How to complete this task> Reproduce, from the lines below, exactly the stretch that begins at the line containing "Click the Dehradun railway station icon" and ends at the line containing "Like the post", both included.

START Extracted records

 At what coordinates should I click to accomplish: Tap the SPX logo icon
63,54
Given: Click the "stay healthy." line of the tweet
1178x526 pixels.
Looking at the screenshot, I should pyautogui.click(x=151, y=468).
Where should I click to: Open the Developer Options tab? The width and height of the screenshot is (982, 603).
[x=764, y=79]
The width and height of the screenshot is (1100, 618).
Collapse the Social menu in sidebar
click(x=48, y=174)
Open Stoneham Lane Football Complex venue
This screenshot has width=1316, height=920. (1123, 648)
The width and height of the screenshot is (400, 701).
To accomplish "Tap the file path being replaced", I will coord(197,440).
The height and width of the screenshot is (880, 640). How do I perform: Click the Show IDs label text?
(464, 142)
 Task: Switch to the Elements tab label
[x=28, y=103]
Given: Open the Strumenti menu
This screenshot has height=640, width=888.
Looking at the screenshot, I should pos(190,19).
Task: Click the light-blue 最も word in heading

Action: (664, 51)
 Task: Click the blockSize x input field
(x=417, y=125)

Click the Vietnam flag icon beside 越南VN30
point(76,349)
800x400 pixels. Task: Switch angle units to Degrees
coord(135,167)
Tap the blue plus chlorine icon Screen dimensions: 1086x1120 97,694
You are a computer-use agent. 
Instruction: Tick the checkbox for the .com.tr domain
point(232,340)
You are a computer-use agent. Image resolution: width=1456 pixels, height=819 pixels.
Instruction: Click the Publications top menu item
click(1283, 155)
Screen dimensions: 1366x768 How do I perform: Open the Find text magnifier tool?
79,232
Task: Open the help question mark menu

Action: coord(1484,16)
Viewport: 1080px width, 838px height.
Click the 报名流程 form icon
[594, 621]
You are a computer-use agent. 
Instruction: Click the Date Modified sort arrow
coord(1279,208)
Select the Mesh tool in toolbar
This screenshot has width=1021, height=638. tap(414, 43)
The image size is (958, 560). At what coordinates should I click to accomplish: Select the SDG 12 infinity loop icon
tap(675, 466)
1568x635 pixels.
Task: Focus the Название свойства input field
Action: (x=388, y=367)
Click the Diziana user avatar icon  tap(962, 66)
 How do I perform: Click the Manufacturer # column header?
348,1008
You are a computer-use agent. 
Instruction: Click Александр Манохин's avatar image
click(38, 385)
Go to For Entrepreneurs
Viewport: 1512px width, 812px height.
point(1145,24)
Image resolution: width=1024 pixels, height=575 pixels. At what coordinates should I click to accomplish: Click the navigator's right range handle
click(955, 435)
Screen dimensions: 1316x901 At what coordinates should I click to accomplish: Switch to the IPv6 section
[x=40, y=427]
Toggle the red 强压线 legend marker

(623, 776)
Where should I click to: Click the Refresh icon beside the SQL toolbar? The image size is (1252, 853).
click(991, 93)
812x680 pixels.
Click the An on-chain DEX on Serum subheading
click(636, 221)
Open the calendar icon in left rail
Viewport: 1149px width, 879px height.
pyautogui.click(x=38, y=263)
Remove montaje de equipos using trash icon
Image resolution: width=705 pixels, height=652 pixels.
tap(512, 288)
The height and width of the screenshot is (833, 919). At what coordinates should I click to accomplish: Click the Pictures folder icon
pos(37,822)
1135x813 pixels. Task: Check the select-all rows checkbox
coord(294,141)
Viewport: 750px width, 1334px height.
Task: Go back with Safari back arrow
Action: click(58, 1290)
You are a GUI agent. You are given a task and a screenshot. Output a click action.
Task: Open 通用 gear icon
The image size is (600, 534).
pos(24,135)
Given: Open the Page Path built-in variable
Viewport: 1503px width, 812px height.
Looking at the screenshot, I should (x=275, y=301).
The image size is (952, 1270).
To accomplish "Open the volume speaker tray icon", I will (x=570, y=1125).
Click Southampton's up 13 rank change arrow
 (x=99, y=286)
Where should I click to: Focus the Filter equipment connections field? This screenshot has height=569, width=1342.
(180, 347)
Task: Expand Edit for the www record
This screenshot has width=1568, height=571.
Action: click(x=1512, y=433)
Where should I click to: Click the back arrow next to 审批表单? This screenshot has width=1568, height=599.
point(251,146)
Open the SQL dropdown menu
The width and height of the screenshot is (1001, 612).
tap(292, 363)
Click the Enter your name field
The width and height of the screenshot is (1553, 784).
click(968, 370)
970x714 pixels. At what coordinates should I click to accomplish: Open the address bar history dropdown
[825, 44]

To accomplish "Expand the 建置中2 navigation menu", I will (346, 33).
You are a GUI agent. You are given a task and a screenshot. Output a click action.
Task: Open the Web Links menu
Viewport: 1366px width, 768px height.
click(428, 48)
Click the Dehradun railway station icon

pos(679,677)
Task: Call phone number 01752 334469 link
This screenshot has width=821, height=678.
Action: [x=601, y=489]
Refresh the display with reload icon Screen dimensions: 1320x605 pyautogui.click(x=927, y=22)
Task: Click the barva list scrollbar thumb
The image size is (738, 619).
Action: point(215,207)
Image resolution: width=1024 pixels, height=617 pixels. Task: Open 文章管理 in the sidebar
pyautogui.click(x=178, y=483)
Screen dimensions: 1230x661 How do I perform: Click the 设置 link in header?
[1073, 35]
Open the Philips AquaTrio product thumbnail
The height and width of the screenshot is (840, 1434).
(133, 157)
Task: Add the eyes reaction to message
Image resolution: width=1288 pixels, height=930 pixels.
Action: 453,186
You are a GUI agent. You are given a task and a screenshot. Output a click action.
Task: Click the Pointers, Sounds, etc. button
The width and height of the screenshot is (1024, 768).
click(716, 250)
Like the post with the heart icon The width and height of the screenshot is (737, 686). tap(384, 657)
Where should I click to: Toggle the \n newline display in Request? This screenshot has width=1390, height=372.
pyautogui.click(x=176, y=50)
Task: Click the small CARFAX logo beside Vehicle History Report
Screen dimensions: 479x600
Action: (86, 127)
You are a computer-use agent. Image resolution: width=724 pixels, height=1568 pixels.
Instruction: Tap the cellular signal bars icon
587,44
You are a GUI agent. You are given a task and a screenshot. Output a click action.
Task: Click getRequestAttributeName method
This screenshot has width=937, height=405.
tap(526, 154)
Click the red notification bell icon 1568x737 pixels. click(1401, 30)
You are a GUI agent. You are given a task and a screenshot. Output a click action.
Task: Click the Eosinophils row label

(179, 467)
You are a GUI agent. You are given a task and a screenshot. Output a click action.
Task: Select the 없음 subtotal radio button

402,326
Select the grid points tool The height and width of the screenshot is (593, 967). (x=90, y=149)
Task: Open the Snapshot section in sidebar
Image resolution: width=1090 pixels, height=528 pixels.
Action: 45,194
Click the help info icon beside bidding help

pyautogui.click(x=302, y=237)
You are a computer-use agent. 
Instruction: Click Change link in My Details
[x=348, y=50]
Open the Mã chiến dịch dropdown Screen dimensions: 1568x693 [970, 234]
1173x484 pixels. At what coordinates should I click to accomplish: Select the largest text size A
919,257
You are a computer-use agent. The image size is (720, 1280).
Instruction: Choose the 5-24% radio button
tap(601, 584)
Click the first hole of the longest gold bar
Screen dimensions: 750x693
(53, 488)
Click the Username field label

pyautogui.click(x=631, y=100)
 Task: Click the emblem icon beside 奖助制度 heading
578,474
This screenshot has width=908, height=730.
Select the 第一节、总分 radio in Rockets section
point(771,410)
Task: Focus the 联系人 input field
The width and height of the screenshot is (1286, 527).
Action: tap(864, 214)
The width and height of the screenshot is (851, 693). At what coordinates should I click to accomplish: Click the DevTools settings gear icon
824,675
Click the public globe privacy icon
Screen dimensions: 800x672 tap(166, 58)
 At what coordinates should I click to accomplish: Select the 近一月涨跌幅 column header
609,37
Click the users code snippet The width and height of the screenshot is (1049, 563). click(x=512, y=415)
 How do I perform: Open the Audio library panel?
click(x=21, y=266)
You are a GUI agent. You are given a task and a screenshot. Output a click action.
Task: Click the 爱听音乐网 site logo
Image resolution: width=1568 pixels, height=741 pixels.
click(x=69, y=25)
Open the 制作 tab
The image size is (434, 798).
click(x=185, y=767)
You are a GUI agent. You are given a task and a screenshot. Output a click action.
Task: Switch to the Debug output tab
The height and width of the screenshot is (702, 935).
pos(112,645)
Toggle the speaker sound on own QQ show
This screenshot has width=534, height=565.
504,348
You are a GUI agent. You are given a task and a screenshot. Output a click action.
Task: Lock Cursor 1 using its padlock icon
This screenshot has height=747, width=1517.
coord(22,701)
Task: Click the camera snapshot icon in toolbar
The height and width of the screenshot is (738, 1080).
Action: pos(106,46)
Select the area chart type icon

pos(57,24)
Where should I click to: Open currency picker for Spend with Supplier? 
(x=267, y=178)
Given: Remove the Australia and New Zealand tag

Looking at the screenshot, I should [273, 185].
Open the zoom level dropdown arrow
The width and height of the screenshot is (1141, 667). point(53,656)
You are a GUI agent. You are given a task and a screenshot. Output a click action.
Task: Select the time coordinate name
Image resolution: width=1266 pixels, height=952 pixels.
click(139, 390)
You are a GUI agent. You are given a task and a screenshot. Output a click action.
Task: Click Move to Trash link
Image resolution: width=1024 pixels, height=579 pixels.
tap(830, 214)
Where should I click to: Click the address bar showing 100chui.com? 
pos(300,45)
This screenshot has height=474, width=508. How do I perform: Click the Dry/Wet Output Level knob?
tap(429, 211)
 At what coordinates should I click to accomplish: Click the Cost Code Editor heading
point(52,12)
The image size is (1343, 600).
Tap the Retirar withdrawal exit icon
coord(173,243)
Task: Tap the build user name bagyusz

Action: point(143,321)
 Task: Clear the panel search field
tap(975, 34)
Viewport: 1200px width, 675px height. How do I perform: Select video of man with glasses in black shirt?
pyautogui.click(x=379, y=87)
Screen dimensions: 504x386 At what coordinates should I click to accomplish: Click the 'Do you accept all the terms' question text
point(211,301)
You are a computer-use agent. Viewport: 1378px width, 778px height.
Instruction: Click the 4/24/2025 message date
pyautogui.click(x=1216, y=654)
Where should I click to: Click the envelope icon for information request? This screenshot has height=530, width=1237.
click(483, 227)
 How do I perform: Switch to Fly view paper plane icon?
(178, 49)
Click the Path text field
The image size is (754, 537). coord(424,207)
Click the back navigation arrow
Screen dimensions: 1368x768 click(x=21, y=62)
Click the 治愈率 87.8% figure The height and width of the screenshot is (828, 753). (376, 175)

END Extracted records

Solution to this task>
Click the Dehradun railway station icon

pos(679,677)
Task: Call phone number 01752 334469 link
This screenshot has width=821, height=678.
Action: [x=601, y=489]
Refresh the display with reload icon Screen dimensions: 1320x605 pyautogui.click(x=927, y=22)
Task: Click the barva list scrollbar thumb
The image size is (738, 619).
Action: point(215,207)
Image resolution: width=1024 pixels, height=617 pixels. Task: Open 文章管理 in the sidebar
pyautogui.click(x=178, y=483)
Screen dimensions: 1230x661 How do I perform: Click the 设置 link in header?
[1073, 35]
Open the Philips AquaTrio product thumbnail
The height and width of the screenshot is (840, 1434).
(133, 157)
Task: Add the eyes reaction to message
Image resolution: width=1288 pixels, height=930 pixels.
Action: 453,186
You are a GUI agent. You are given a task and a screenshot. Output a click action.
Task: Click the Pointers, Sounds, etc. button
The width and height of the screenshot is (1024, 768).
click(716, 250)
Like the post with the heart icon The width and height of the screenshot is (737, 686). tap(384, 657)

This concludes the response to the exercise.